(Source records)
-----
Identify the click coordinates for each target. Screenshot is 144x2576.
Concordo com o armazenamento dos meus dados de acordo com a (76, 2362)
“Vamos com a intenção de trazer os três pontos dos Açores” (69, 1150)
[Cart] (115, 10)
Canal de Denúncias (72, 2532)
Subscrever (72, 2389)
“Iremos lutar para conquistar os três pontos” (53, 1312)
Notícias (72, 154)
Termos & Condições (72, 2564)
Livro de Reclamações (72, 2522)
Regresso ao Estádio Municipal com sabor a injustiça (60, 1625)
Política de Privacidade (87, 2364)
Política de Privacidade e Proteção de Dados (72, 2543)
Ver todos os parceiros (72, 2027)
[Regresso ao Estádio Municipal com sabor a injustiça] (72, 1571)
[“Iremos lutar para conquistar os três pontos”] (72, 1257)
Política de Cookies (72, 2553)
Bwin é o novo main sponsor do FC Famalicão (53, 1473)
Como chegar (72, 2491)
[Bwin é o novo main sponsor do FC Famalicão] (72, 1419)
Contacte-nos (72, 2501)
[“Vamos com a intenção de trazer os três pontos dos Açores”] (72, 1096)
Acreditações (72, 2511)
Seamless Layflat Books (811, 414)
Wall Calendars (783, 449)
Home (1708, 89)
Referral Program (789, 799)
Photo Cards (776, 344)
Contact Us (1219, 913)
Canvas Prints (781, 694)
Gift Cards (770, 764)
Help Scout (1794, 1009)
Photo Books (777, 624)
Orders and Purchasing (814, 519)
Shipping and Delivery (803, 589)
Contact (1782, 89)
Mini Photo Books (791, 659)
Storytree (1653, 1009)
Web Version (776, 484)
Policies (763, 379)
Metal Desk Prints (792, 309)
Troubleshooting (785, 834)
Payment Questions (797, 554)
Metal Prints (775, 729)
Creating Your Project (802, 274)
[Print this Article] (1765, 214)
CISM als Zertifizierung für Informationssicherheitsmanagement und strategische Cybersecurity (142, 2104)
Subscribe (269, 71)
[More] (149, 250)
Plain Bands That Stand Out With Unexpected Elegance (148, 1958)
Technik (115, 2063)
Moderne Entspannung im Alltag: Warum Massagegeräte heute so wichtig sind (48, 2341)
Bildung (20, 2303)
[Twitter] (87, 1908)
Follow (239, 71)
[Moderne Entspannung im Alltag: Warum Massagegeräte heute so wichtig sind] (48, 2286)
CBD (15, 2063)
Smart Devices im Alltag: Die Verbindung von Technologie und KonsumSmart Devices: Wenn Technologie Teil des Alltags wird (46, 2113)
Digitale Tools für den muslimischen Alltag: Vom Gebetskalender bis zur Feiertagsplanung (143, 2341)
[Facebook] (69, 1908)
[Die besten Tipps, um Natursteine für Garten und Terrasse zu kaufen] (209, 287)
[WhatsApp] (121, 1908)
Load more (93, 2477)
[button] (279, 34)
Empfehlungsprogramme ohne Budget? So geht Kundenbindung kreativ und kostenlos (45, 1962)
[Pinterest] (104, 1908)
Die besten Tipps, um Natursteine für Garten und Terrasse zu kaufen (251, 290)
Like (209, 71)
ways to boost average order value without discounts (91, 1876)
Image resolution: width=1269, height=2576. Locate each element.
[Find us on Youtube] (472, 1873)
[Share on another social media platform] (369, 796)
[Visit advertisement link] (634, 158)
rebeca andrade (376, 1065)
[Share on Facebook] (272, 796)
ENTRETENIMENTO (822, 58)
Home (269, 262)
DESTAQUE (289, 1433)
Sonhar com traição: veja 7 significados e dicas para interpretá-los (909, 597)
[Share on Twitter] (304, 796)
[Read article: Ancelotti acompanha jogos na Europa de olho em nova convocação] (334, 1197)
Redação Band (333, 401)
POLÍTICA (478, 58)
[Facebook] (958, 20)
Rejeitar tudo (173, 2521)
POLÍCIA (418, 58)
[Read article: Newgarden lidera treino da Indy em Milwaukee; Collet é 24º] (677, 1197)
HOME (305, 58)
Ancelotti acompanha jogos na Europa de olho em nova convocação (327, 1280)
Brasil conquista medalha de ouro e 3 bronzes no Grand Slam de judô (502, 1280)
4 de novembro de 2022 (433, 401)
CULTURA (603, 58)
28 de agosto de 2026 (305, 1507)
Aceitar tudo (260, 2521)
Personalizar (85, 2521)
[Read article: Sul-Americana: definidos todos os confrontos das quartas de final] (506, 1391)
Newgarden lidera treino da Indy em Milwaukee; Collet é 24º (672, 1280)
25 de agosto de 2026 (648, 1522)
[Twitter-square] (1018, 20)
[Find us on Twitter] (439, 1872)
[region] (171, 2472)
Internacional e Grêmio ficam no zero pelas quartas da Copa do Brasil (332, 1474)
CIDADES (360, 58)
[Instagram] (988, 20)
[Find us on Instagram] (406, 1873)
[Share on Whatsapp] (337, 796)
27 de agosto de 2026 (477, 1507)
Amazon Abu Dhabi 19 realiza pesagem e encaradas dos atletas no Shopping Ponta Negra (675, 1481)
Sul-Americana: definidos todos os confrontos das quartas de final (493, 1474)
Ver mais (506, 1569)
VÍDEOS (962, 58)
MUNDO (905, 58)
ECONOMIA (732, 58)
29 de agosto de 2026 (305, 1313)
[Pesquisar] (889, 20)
-----
:: What you should do ::
Which lines in the entries above contain "treino"? Pull each of them out.

:: Output of the exercise ::
[Read article: Newgarden lidera treino da Indy em Milwaukee; Collet é 24º] (677, 1197)
Newgarden lidera treino da Indy em Milwaukee; Collet é 24º (672, 1280)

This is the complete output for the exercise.